As ideias começam aflorar, assim como as dificuldades de encontrar um tema que se encaixe nas afinidades de cada participante. Além disso, há algo que sempre permeia as conversas: “isso não vende”. Vender no sentido de ter audiência, de ser relevante e etc. Nesse processo, não importa se no nosso entendimento o tema proposto seja imensamente importante. Há um público a atingir.

O jornalismo sobrevive de audiência. Nosso desafio, para além da profissão, é fazer com que aquilo que produzimos seja consumido por um maior número de pessoas. Por conta disso, um “jornalismo estratégico” deve entrar cena. Como então fazer vender nossos conteúdos? E o que é ou não vendável? São questionamentos que inquietam, mas que não podem passar despercebidos.

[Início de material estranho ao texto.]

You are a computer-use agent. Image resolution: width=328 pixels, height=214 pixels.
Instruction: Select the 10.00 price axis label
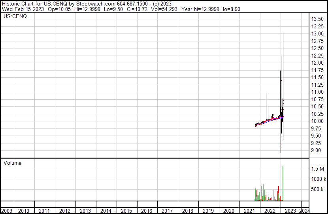click(x=318, y=121)
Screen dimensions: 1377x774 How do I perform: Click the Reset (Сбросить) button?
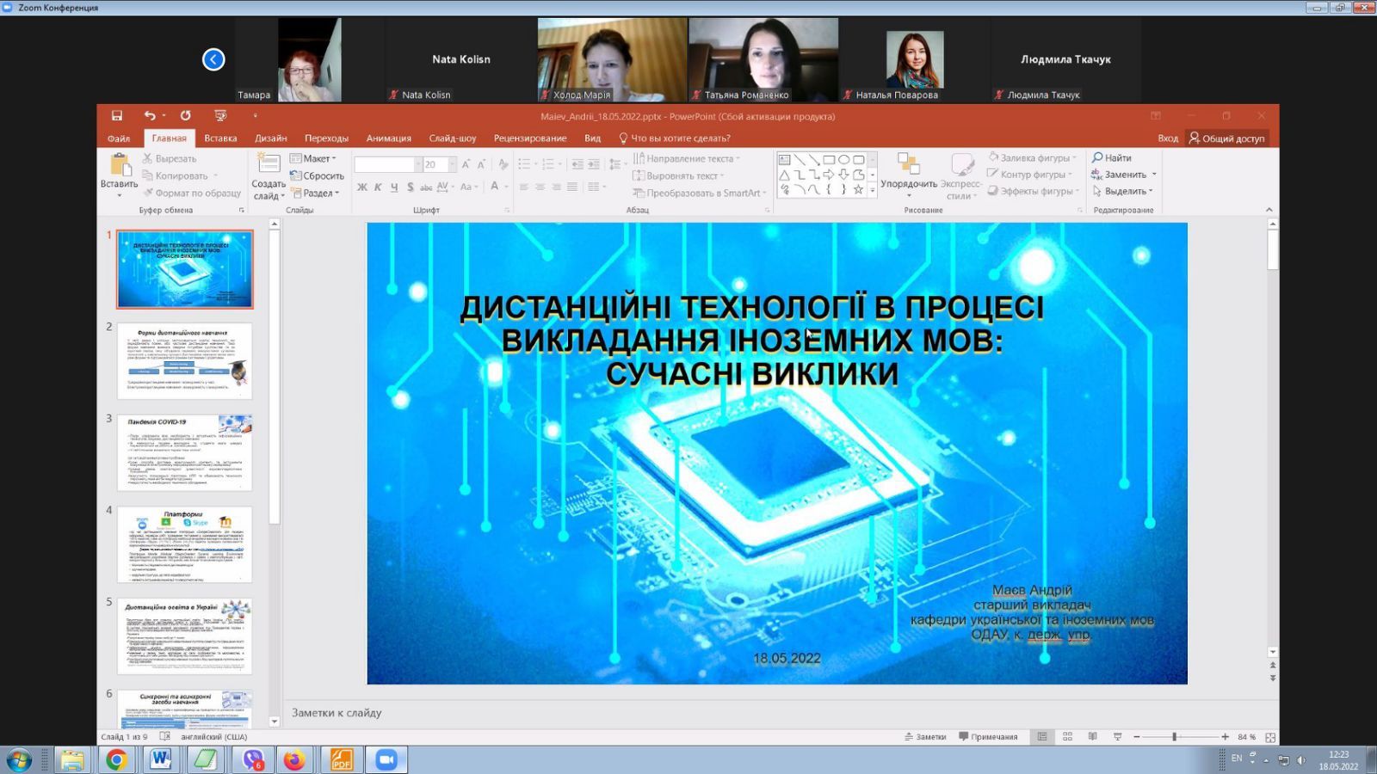click(318, 176)
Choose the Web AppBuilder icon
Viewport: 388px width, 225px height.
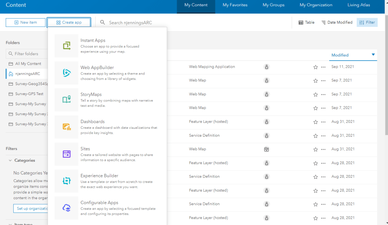pyautogui.click(x=67, y=73)
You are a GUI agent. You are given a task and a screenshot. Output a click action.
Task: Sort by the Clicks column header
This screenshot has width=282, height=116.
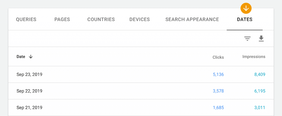(218, 57)
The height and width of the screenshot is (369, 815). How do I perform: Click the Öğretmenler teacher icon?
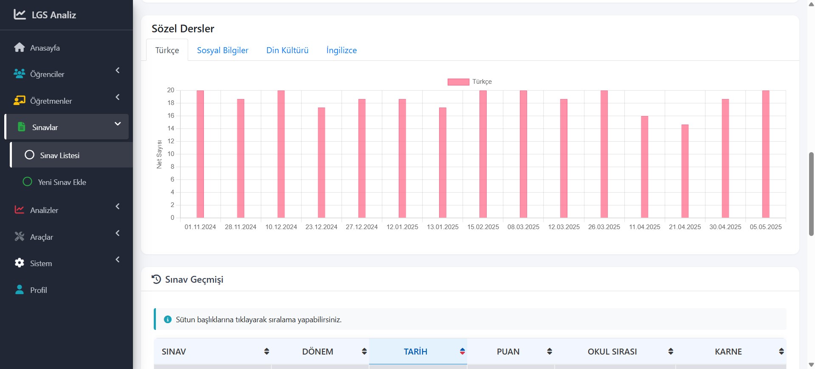tap(20, 101)
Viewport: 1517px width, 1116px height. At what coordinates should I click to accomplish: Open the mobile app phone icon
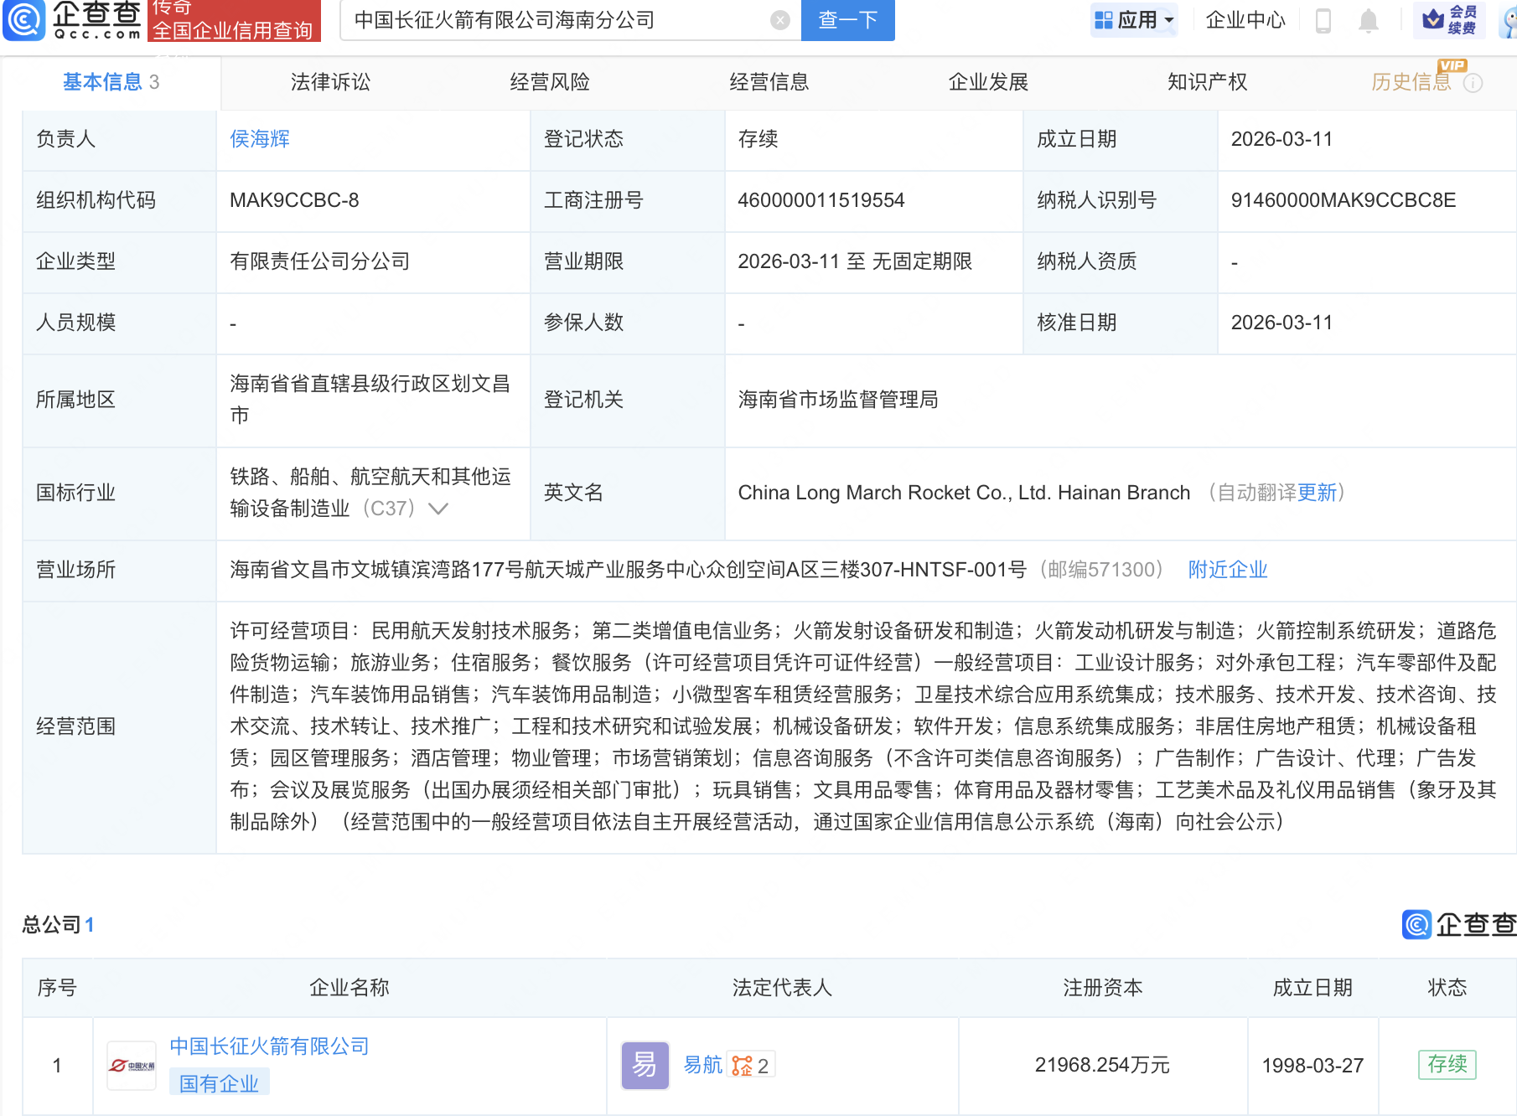[1323, 20]
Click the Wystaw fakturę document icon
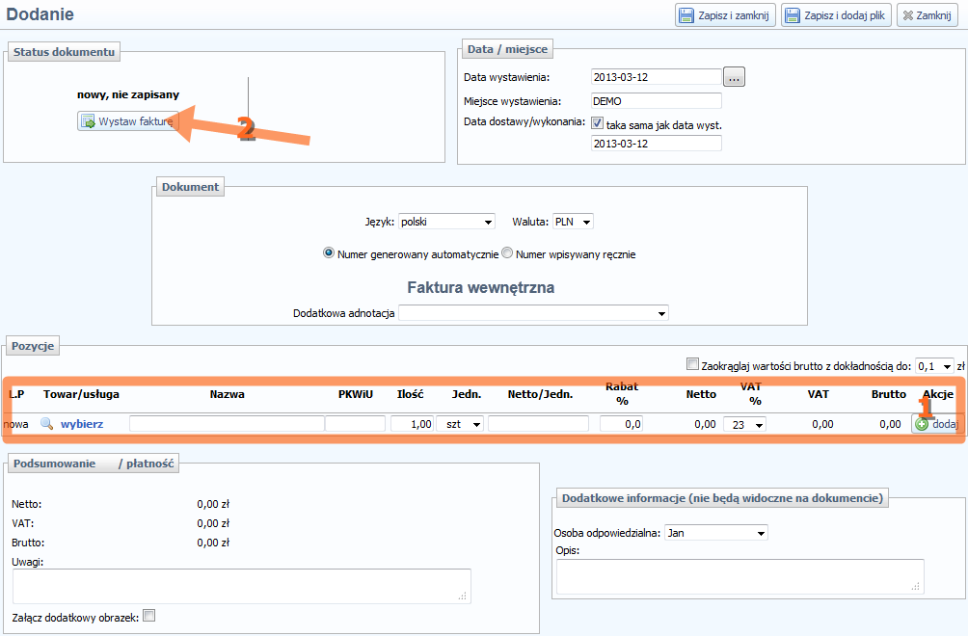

No momento em que escrevo este texto, há discussões em dois grupos no WhatsApp sobre como produzir algo bom o suficiente para fazer o leitor, ao menos, se interessar pela capa daquilo que prometemos. Soa até engraçado a tranquilidade que esse produto será visto no final. Se ainda nem começamos de fato a colocar a mão na massa e já estamos ouriçados com os prazos e cobranças, prefiro não imaginar como será o clima de produção “à vera”.

E que no fim nosso produto seja comprado.